What is mindfulness?
Mindfulness is being in the NOW. Paying attention to what’s happening in this moment and this moment alone. Understanding our thoughts, our feelings, and the world around us.
People with a mental illness tend to forget to think how our bodies are feeling and what is happening in the world and living with our thoughts to the point we don’t realise our thoughts control our actions and our perspective.
Grounding is an important part of mindfulness. It keeps us focusing on the now.
What is grounding?
Grounding is a form of meditation that you can do ANYWHERE and anytime. It uses all 5 of our senses.
How it works:
Take long deep breaths.
Look for 5 things that stand out to you.
Listen for 5 different sounds.
Smell Try to smell what’s around you. Maybe it’s a candle you’re burning, cooking, flowers. Just smell
Taste. Taste the air around you. maybe you can taste the coffee you just made or if you’re at a market. Taste the food in the air.
Touch 5 things around you. A wall, your bed, a flower.

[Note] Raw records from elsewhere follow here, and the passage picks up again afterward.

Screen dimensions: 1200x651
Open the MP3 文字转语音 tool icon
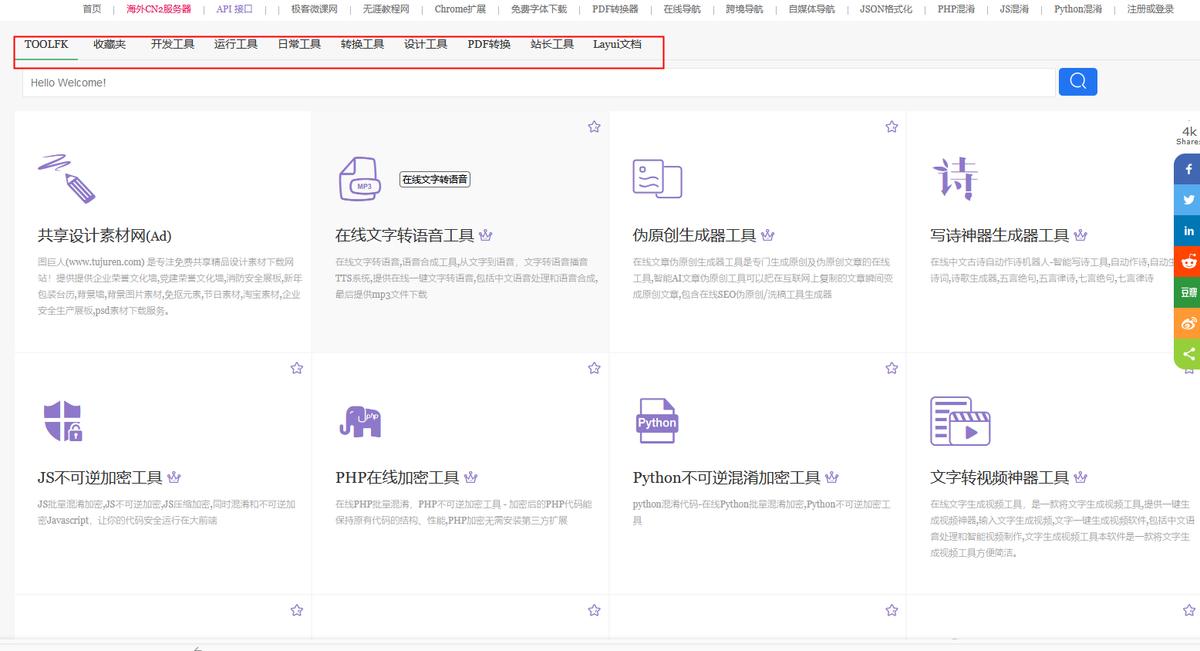[x=360, y=180]
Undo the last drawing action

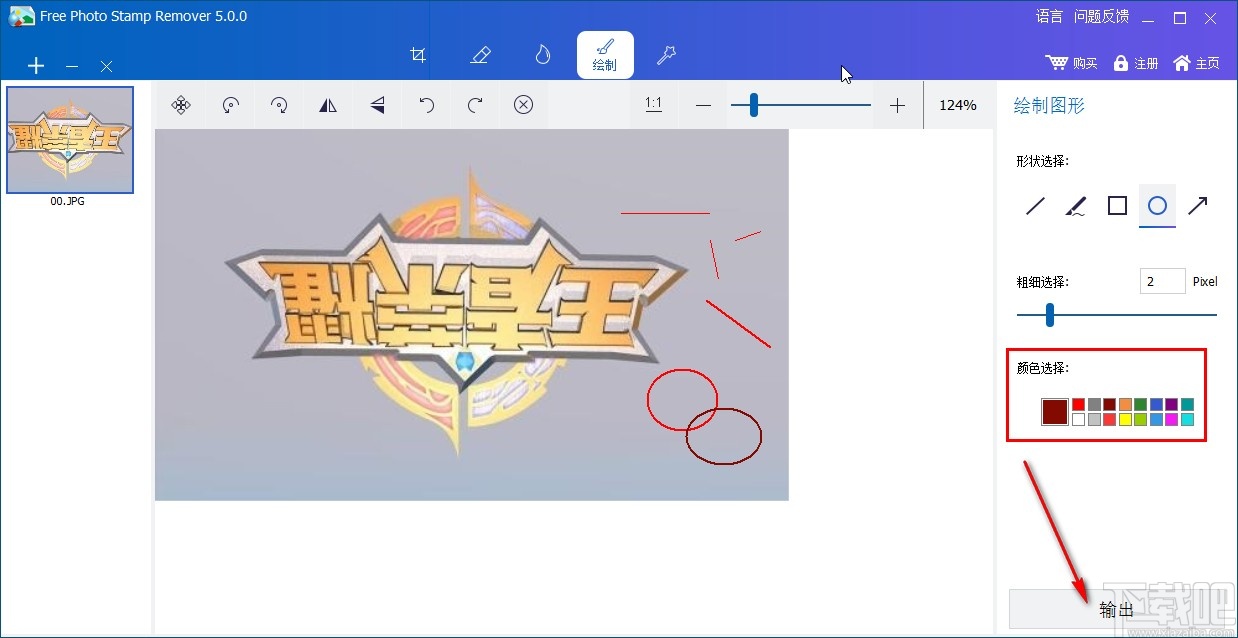tap(426, 104)
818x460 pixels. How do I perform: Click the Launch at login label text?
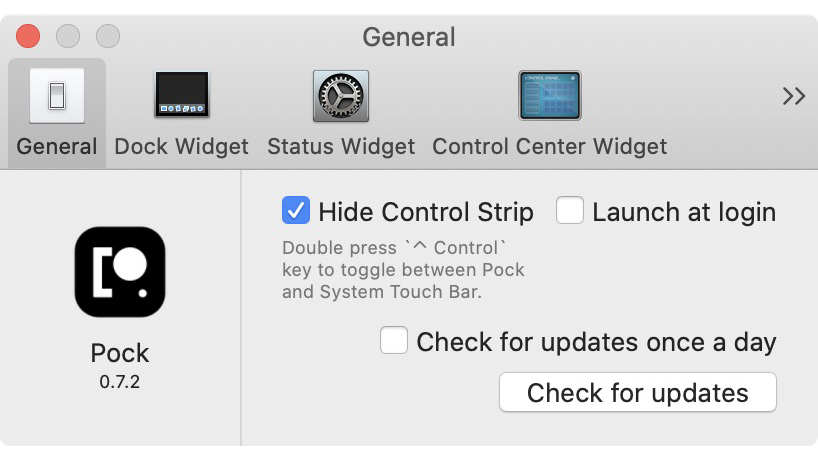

Close your eyes take a final deep breath and remind yourself you are here now and in this moment everything is ok.
How to be more mindful:
Be in the NOW
Notice your thoughts, pick out whether they’re good thoughts or bad. Notice your body the sensations. Are you tense, relaxed, hungry? Feel the air around you as you walk. If you suddenly find yourself being consumed by a thought or you feel yourself going back in time to that thing you could have done differently. This is the time to practise your mindfulness.
Do it everyday
Whether it’s in the morning what you’re having your breakfast, or in the evening sat down watching tv after a long day. It’s important to set a side a time every day to be mindful.
Do something new.
I’m not saying go for that sky dive you’ve been putting off just simple things. Put your clothes on in a different order than usual. Sit in a different seat while watching the telly. Switch it up. It’ll help you see things from a new perspective not living every day the same.
Acknowledge your thoughts
Some people find that when they stop practising being mindful all the thoughts come flooding back. You have to remember that these are only thoughts they can’t hurt you. Imagine them floating in like a thought bubble acknowledge that thought. Now is it anxiety? Is it a helpful thought? which ever it is let it float back out.
As well as the grounding techniques are also known as mindfulness yoga. Buy a plant. Name it. Water it. Care for it and watch it grow. Find a stone (not a heavy one) decorate it. Name it. Take it everywhere with you. If you feel yourself drifting away with your thoughts hold your rock and remember you’re here and you’re fine.